Blogger just came back up from an hour and 13 minute maintenance window. It looks like the outage was system-wide – an extremely rare occurence for Google. With over 10,000 Google servers spread across the globe, it takes a significant issue to bring the entire system down.
Thankfully, the outage didn’t affect Waileia, but it did keep me from reading the blogs of a large number of colleagues and friends. While I waited for the affected blogs to return, I realized that despite how important our modern telecommunications infrastructure is to us, it goes largely unnoticed until something goes wrong. Nobody expected Blogger to be unavailable today, and I doubt that anybody save the companies directly involved thinks about what damage a telecommunications failure could cause to the economy or even human life.
The telephone is probably the most reliable telecommunications device we have, due to an ironic combination of the simplicity of the landline telephone and the complexity of the public switched telephone network (PSTN). Yet, it took government regulation to grow the network to the point where this is possible. I think that if the early AT&T was not so paranoid about losing its government-sanctioned monopoly, the telephone of today would be seen in a very different light.
Television also requires substantial reliability. In an industry where revenue is measured in seconds of air-time, even a small error can be a severe inconvenience for people, and a substantial financial cost to a TV station.
Even the reliability of the Internet is something of a myth. There are surprisingly few network paths out of Hawai’i. We have much better connectivity than we did, say, five years ago, but there are still conceivable situations where we could lose enough network capacity to reach the rest of the world reliably. In theory, we could route to the U.S. via New Zealand or something equally exotic, but we would saturate available capacity fairly quickly.
With all of the gadgets and gizmos that go into delivering bits from one place to another, it’s a wonder telecommunications works at all ;).
In a move that marked the end of an era, Western Union discontinued all of their telegram and commercial messaging services on Friday, January 27, in an effort to complete their transition to a financial services company. New telecommunications services such as telephones, fax machines, and e-mails contributed to the end of the service.

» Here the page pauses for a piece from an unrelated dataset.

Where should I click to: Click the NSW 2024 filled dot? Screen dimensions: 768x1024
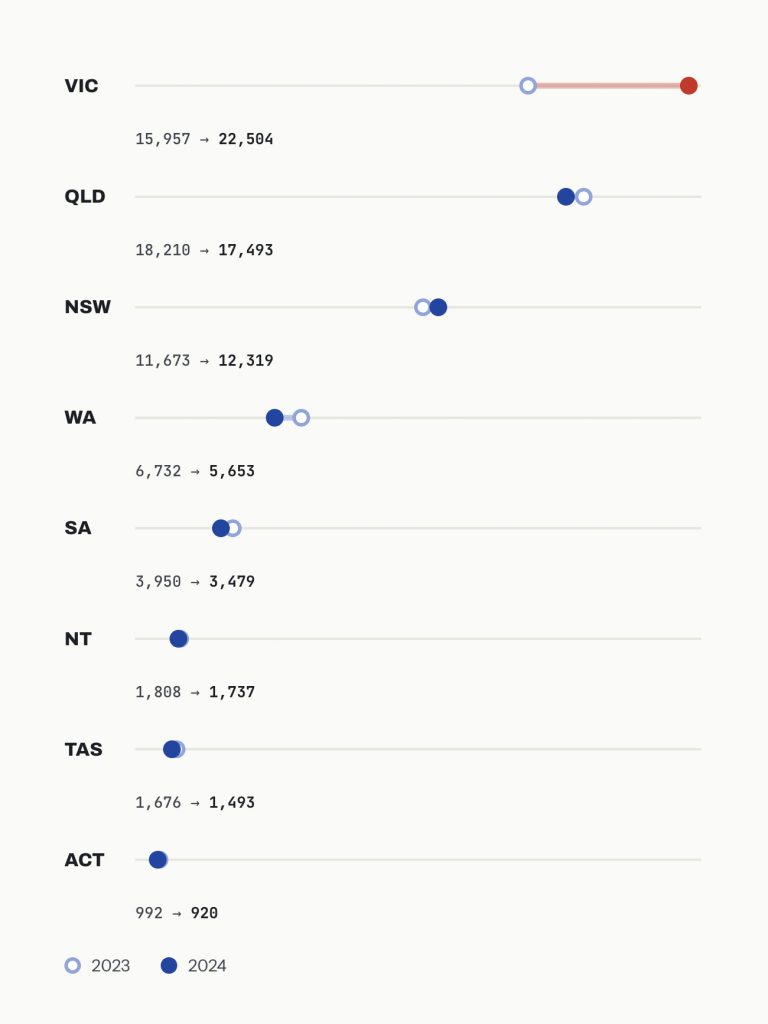(438, 307)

Modern telegraphy (I suppose “modern” is relative) dates back to 1844, when inventor Samuel Morse sent the message “What hath God wrought” between Washington, D.C. and Baltimore. According to Western Union’s history, the New York and Mississippi Valley Printing Telegraph Company was formed in 1851 to take advantage of Morse’s invention. The company was renamed to Western Union in 1856, and continued to develop the telegraph and other innovations well into the twentieth century.
According to the United Kingdom’s Independent,
The company said the last 10 telegrams sent included birthday wishes, condolences on the death of a loved one and the notification of an emergency. They also included messages from several people trying to be the last telegram sender.

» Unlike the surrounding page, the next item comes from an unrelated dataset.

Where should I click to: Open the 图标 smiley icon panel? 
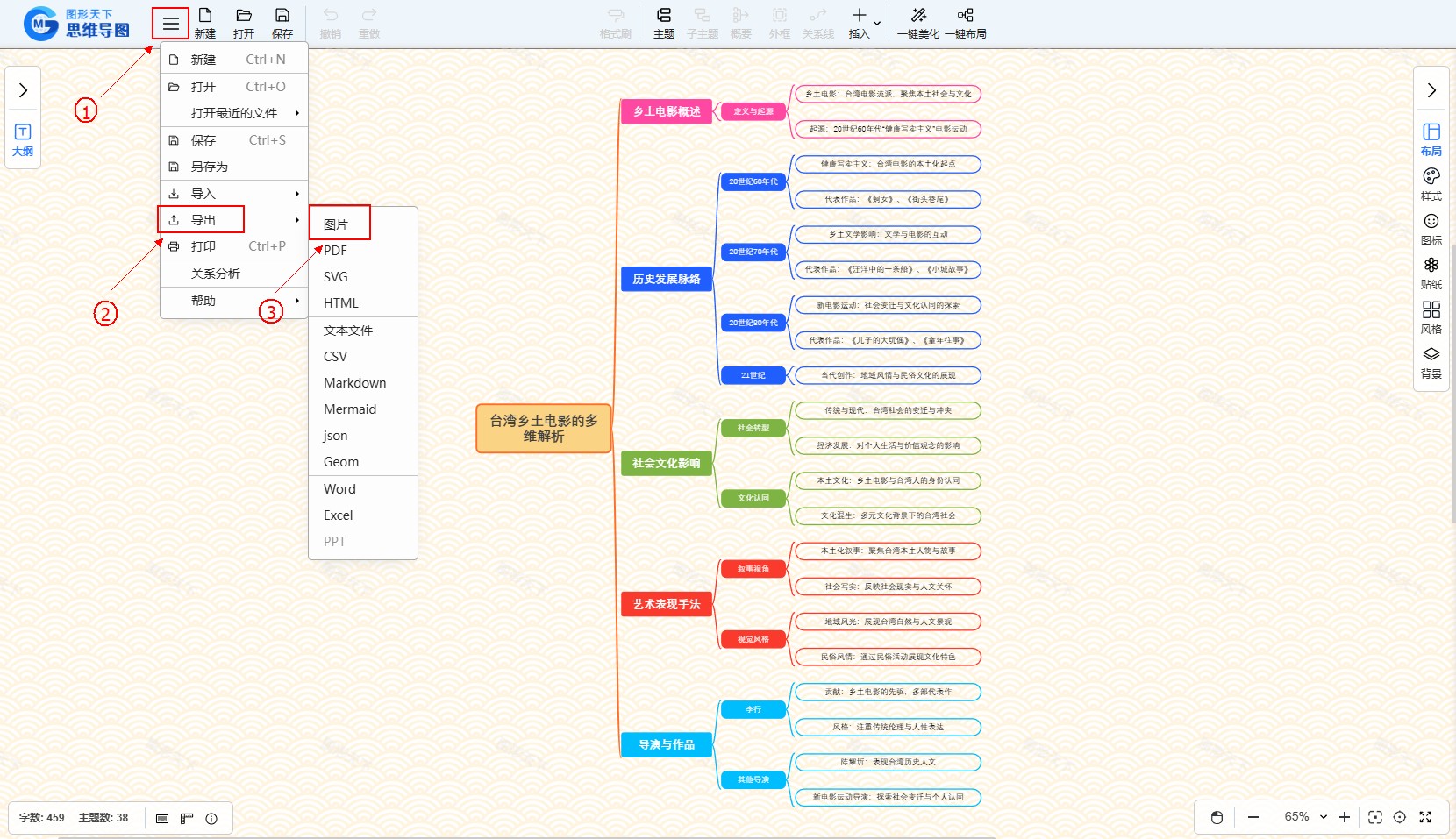1431,229
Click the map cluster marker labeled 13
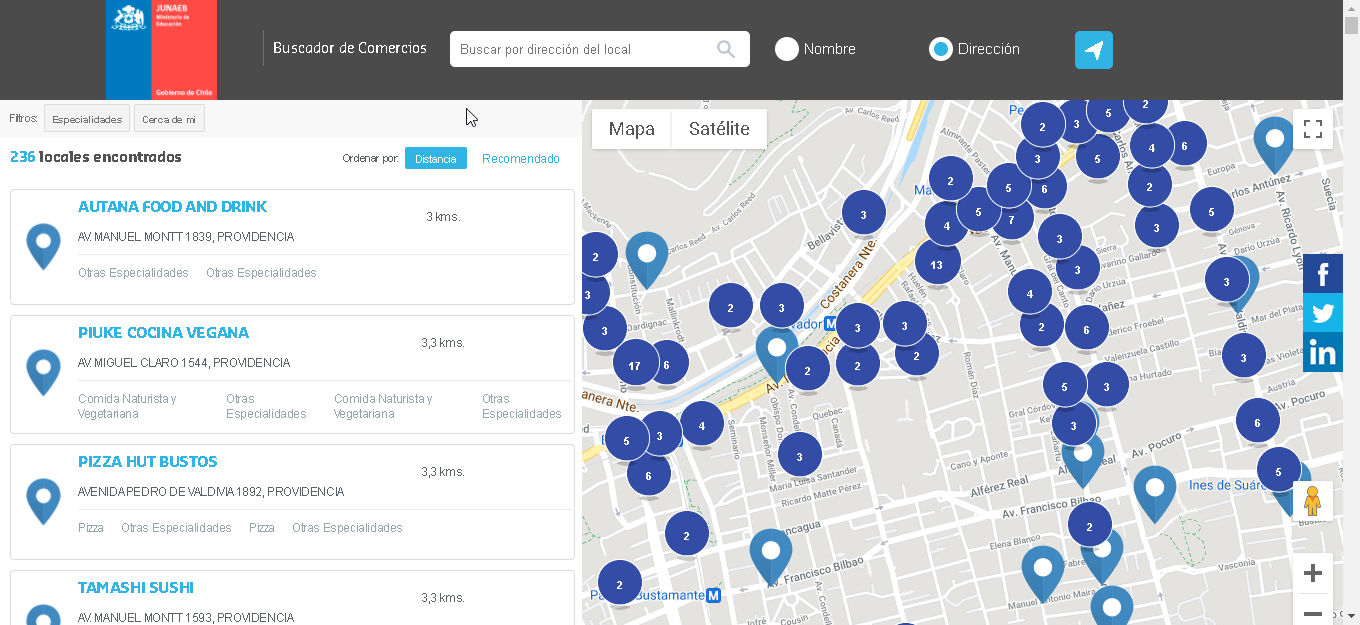Image resolution: width=1360 pixels, height=625 pixels. [936, 265]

Despite intense competition from the modern telecommunications industry, which benefited from modernized technology and ubiquitous among customers, the telegram survived throughout the 1900’s, mainly for the novelty value and as a way to send relatively inexpensive messages in real-time from the edges of civilization.
While other companies will be happy to send a telegram for you, purists are still disappointed by the loss of what many feel is the canonical telegraphy company.

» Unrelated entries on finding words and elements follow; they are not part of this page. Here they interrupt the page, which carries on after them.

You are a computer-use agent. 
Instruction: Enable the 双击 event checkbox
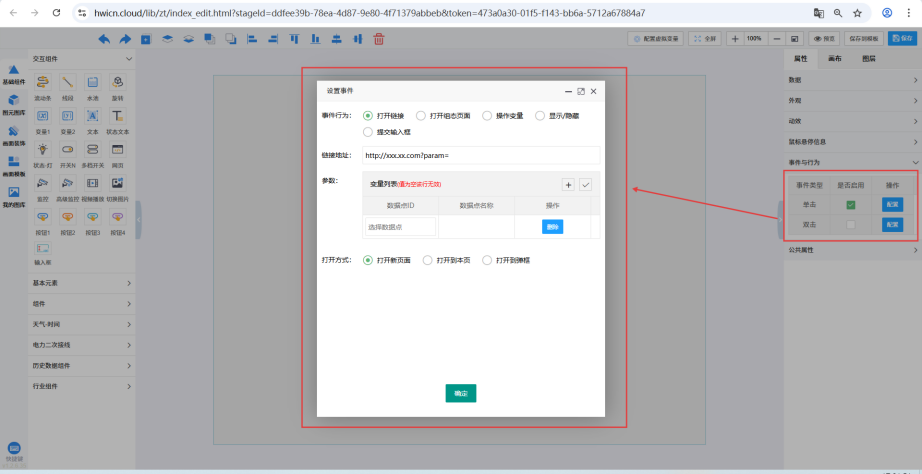point(851,225)
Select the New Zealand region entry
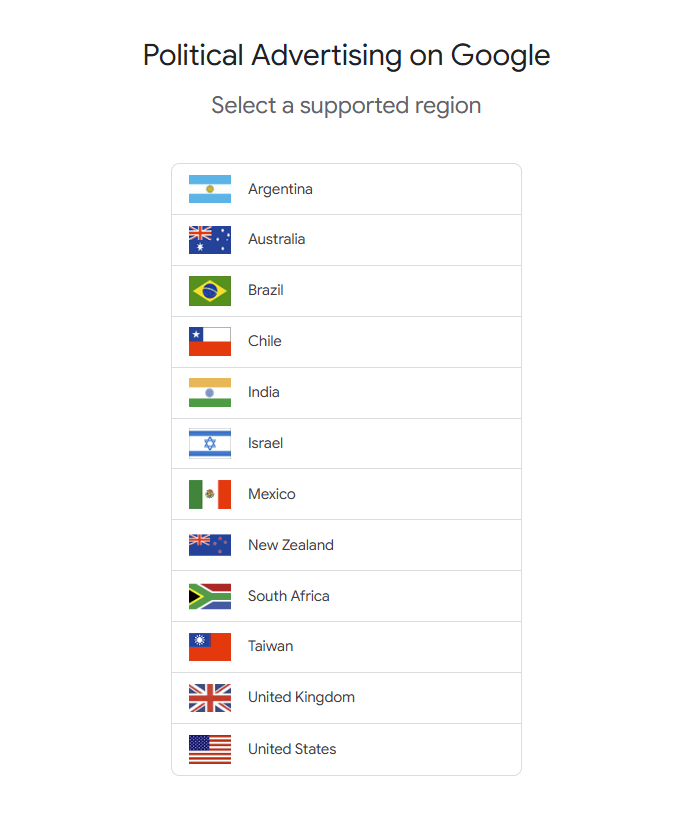The width and height of the screenshot is (683, 820). point(346,545)

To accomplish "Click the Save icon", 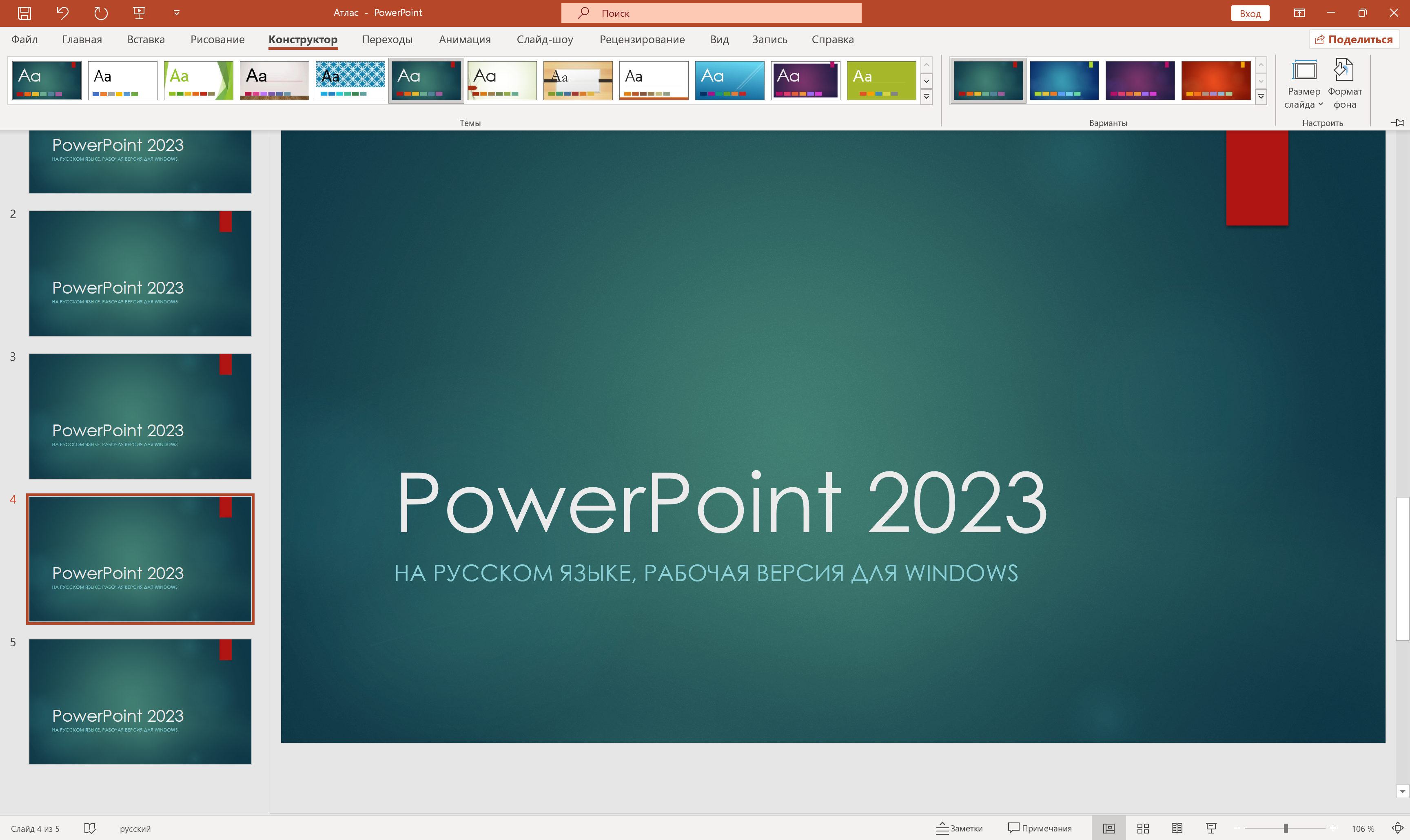I will pos(24,13).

2005 was a big year for the telecommunications industry – a year in which the number of competing players got smaller. Over the past year, SBC purchased AT&T, changing AT&T’s iconic logo in the process, and Verizon acquired MCI to form Verizon Business. Wireless carriers got involved, too: Sprint purchased NEXTEL, and in October 2004, Cingular (a joint endeavor of BellSouth and SBC) completed their purchase of AT&T Wireless.
The irony about all these mergers is that the United States is only a couple of mergers away from seeing the “Ma Bell” of most of the 20th century reappear. The Justice Department settlement of 1984 broke AT&T up into eight Regional Bell Operating Companies, under the expectation that the new competition would lead to increased customer choice and cheaper phone bills. Since then, the number of players has narrowed significantly due to mergers. Today, of the eight “Baby Bells,” only one, BellSouth, has not merged back into a larger company.
Despite the mergers, we’re fortunate to have a little more choice than we originally did. In addition to a variety of smaller, more independent phone companies (including Hawai’i’s own Hawaiian Telcom), cable companies are starting to offer data and voice transmission services. Even Google is getting involved, to an extent – they are purchasing unused “dark fiber” that can connect their data centers together, possibly leading to some sort of ISP service in the future.
I hope that this game of corporation musical-chairs doesn’t end up hurting consumer choice, but I’m not optimistic. I can’t imagine a better way to make money than collecting tolls on the information superhighway.